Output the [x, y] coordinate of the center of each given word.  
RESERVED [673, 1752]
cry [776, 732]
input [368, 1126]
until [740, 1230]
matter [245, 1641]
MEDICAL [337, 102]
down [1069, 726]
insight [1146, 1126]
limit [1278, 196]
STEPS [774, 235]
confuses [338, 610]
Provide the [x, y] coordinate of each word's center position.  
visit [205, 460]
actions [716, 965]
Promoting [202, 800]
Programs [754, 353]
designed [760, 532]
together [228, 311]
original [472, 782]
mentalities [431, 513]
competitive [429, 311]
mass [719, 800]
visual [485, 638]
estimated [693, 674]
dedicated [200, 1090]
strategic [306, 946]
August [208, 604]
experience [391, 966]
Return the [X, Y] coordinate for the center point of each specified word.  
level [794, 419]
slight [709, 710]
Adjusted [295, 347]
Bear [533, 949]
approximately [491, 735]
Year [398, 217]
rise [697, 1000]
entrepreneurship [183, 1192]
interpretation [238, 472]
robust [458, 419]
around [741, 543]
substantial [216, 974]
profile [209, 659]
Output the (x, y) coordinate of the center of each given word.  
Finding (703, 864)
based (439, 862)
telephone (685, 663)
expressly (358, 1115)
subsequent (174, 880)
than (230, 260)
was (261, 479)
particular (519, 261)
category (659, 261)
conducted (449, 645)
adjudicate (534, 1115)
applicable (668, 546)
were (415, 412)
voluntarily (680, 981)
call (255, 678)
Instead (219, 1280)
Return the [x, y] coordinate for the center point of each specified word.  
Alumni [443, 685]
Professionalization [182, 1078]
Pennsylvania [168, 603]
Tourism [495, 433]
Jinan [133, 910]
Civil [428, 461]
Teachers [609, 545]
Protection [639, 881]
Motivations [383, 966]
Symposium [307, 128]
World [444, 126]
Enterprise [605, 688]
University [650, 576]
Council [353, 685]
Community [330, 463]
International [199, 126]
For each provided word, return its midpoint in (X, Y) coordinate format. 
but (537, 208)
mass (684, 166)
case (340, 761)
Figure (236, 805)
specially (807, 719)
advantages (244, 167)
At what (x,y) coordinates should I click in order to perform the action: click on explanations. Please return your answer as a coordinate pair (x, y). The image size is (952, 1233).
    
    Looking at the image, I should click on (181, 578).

- [WHAT NEEDS TO BE DONE]: Give the records as a Markdown table with the columns Row and Line. Begin at the start of the records and go through the line containing "expressly (358, 1115)", including that line, and leave out blank lines.

- [ANSWER TO THE TASK]:
| Row | Line |
|---|---|
| 1 | Output the [x, y] coordinate of the center of each given word.   |
| 2 | RESERVED [673, 1752] |
| 3 | cry [776, 732] |
| 4 | input [368, 1126] |
| 5 | until [740, 1230] |
| 6 | matter [245, 1641] |
| 7 | MEDICAL [337, 102] |
| 8 | down [1069, 726] |
| 9 | insight [1146, 1126] |
| 10 | limit [1278, 196] |
| 11 | STEPS [774, 235] |
| 12 | confuses [338, 610] |
| 13 | Provide the [x, y] coordinate of each word's center position.   |
| 14 | visit [205, 460] |
| 15 | actions [716, 965] |
| 16 | Promoting [202, 800] |
| 17 | Programs [754, 353] |
| 18 | designed [760, 532] |
| 19 | together [228, 311] |
| 20 | original [472, 782] |
| 21 | mentalities [431, 513] |
| 22 | competitive [429, 311] |
| 23 | mass [719, 800] |
| 24 | visual [485, 638] |
| 25 | estimated [693, 674] |
| 26 | dedicated [200, 1090] |
| 27 | strategic [306, 946] |
| 28 | August [208, 604] |
| 29 | experience [391, 966] |
| 30 | Return the [X, Y] coordinate for the center point of each specified word.   |
| 31 | level [794, 419] |
| 32 | slight [709, 710] |
| 33 | Adjusted [295, 347] |
| 34 | Bear [533, 949] |
| 35 | approximately [491, 735] |
| 36 | Year [398, 217] |
| 37 | rise [697, 1000] |
| 38 | entrepreneurship [183, 1192] |
| 39 | interpretation [238, 472] |
| 40 | robust [458, 419] |
| 41 | around [741, 543] |
| 42 | substantial [216, 974] |
| 43 | profile [209, 659] |
| 44 | Output the (x, y) coordinate of the center of each given word.   |
| 45 | Finding (703, 864) |
| 46 | based (439, 862) |
| 47 | telephone (685, 663) |
| 48 | expressly (358, 1115) |